This function compute the individual Voronoi cell area of point sets bounded in an arbitrary square.
Inputs:
x : M x 1 array of x-coordinates
y : M x 1 array of y-coordinates
toggleplot : 1 to turn on figures, 0 to turn off figures;
[x1,x2,y1,y2] : 1 x 4 array of square edges
Outputs:
CellArea : M x 1 array of Voronoi cell area bounded in an arbitrary square
I only used it for a very simple rectangle bounding an area with four "precipitation gage" points, but it worked well. The figures come out looking odd and confusing, but the calculation of areas, which is the basic point, was correct. Thanks!
This file is great, however there seem to be a problem with colinear points. I got an error message while testing for :
x = [0.25; 0.75; 0.25; 0.75];
y = [0.25; 0.25; 0.75; 0.75];
SquareBV(x,y,0,[0,1,0,1])
Hi Oscar,
Thank you for your comment.
To answer your question, the function aims to compute the individual Voronoi cell area of point sets BOUNDED in an arbitrary square.

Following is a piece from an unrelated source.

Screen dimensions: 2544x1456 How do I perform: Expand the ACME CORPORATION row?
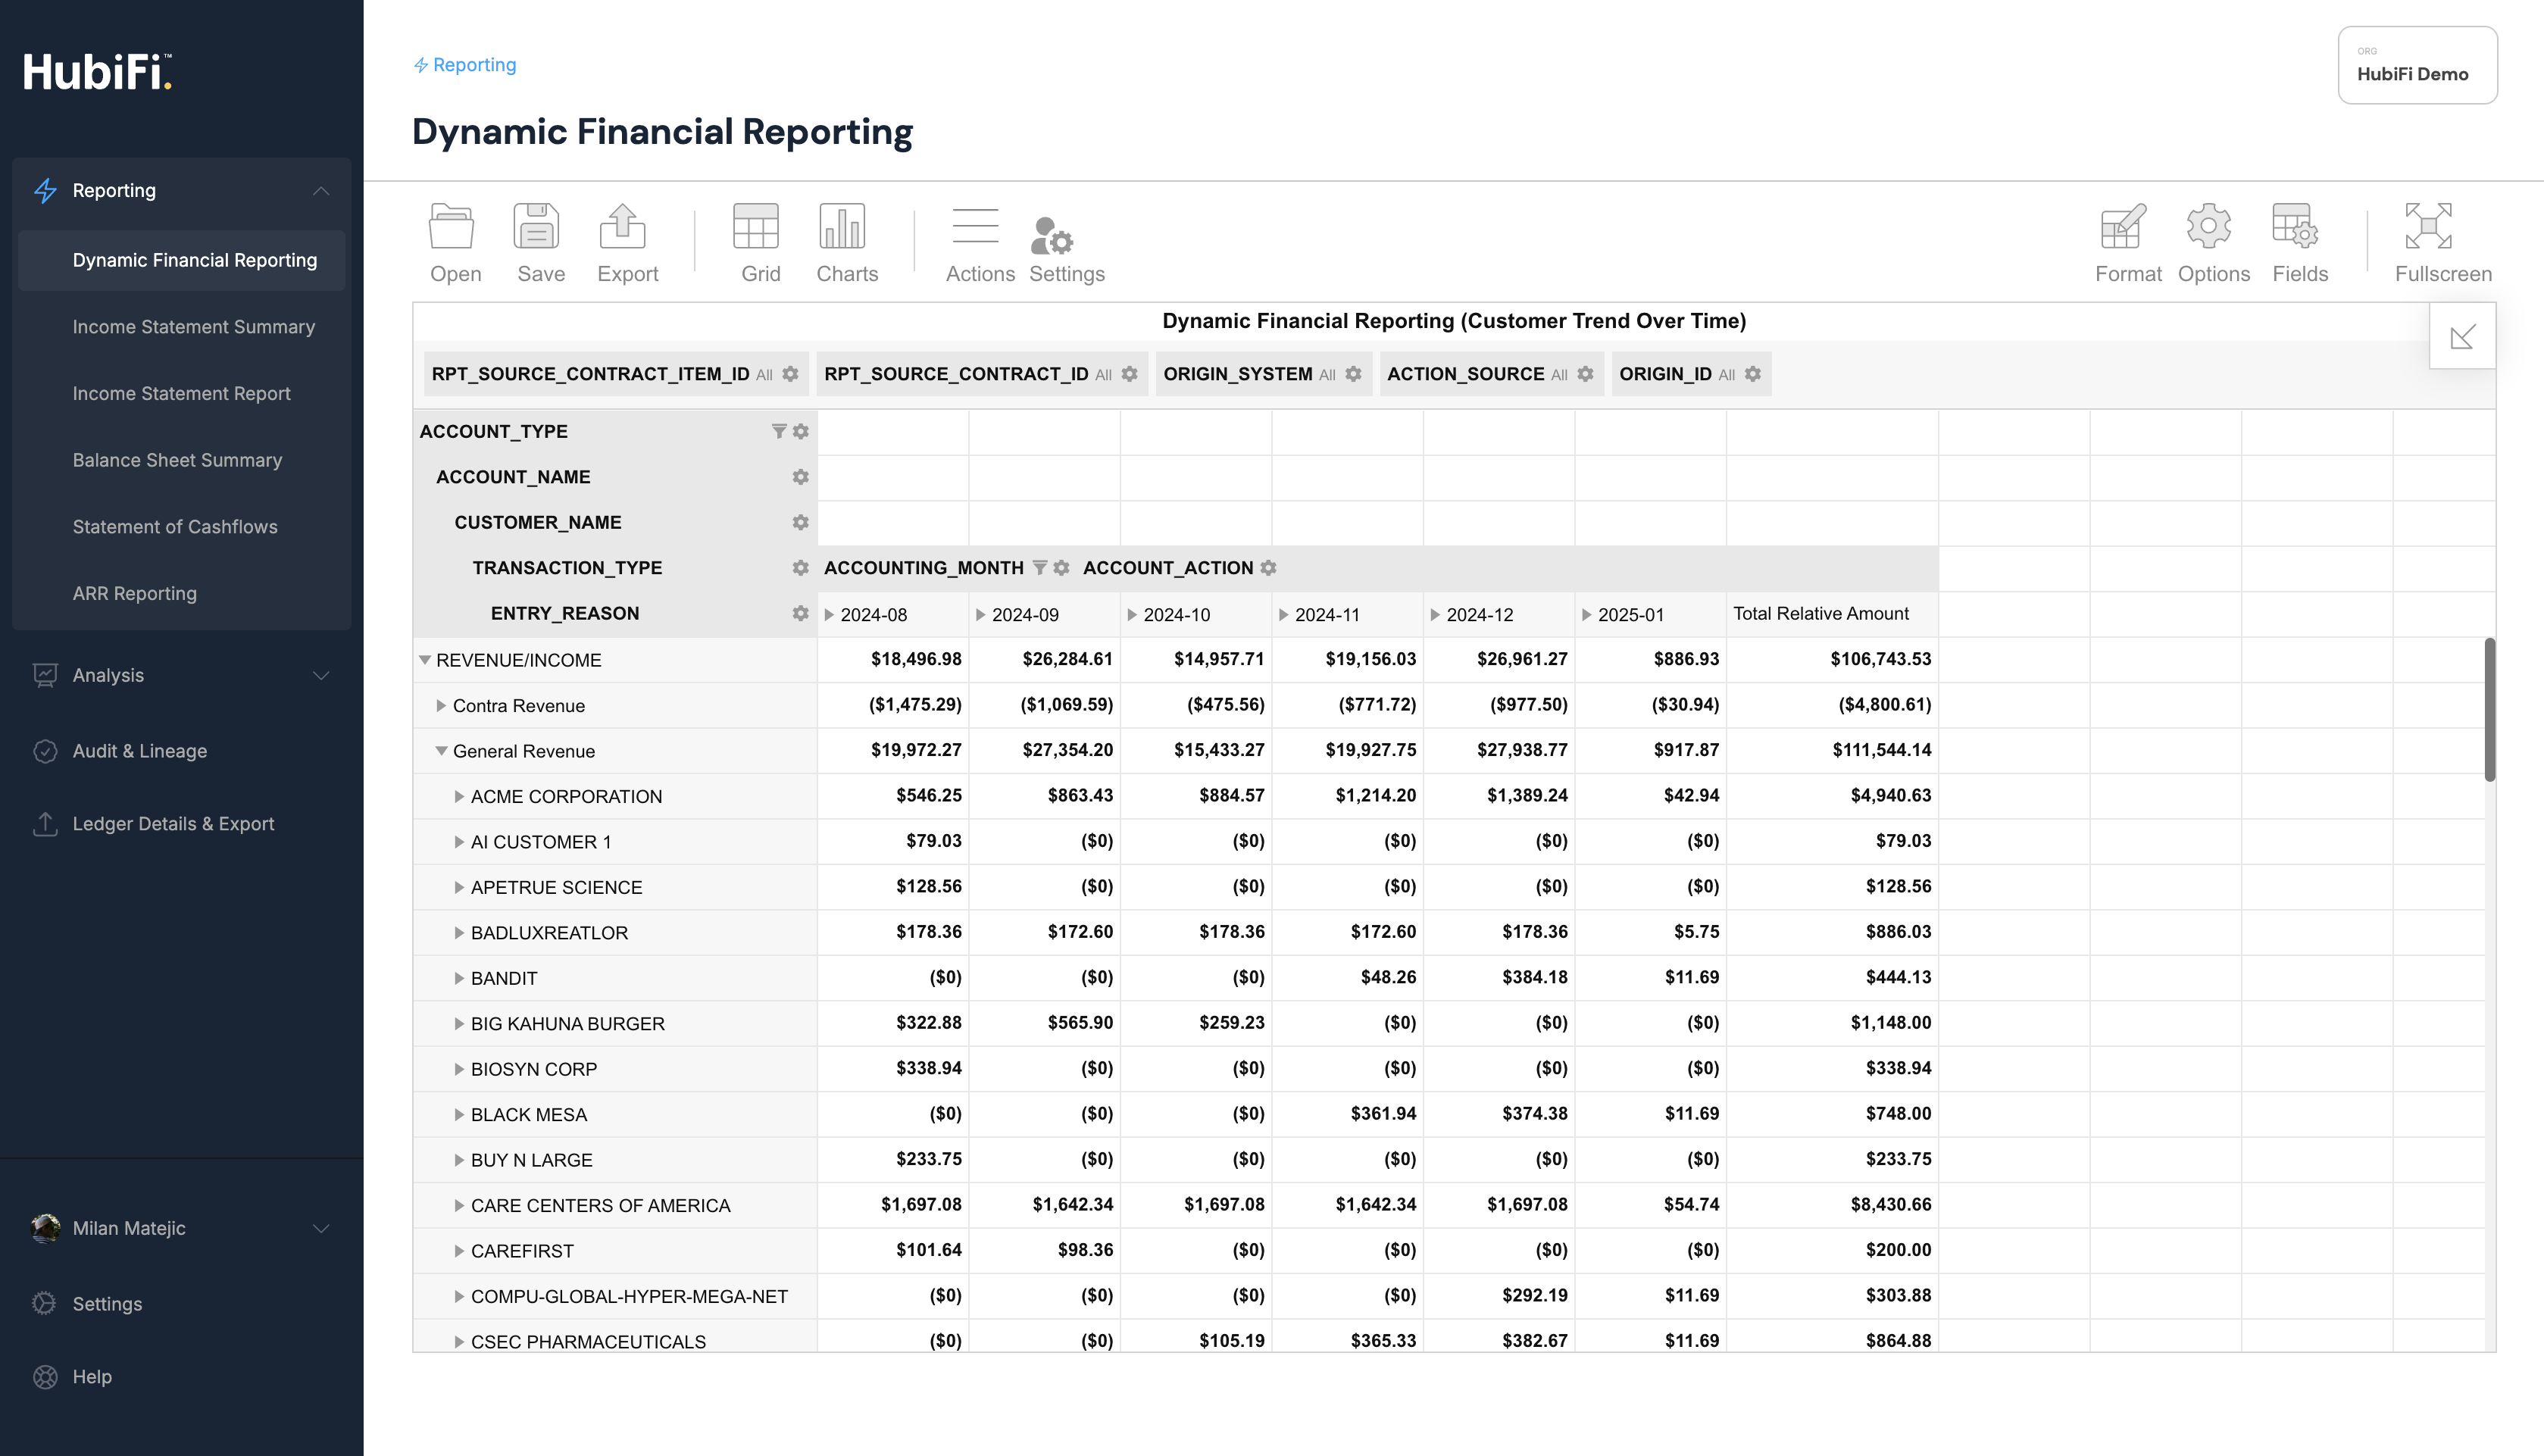[459, 797]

However, from your inputs, you have a x-input (5.0000,5.0000) which lies outside of your square boundary [0 1 0 1], hence will result in incorrect cell area computation.
You can either opt to have all your x and y points inside the square [0 1 0 1] or introduce a larger boundary, e.g. [0 5 0 5], so that it encapsulates your third point (5.0000, 5.0000).
It seems this function has some bugs in it. With input
x = 0.5000 y= 0.3333
0.5010 0.6666
5.0000 5.0000
and corners = [0 1 0 1] it gives me [4997 0 0]. This, clearly is not correct, as the two first points should have roughly half each of the specified area. Or perhaps I don't understand the interface correctly. Also, the documentation is rather sparse for this code. Thanks, though for a great effort. This is the only code I could find that attempts this.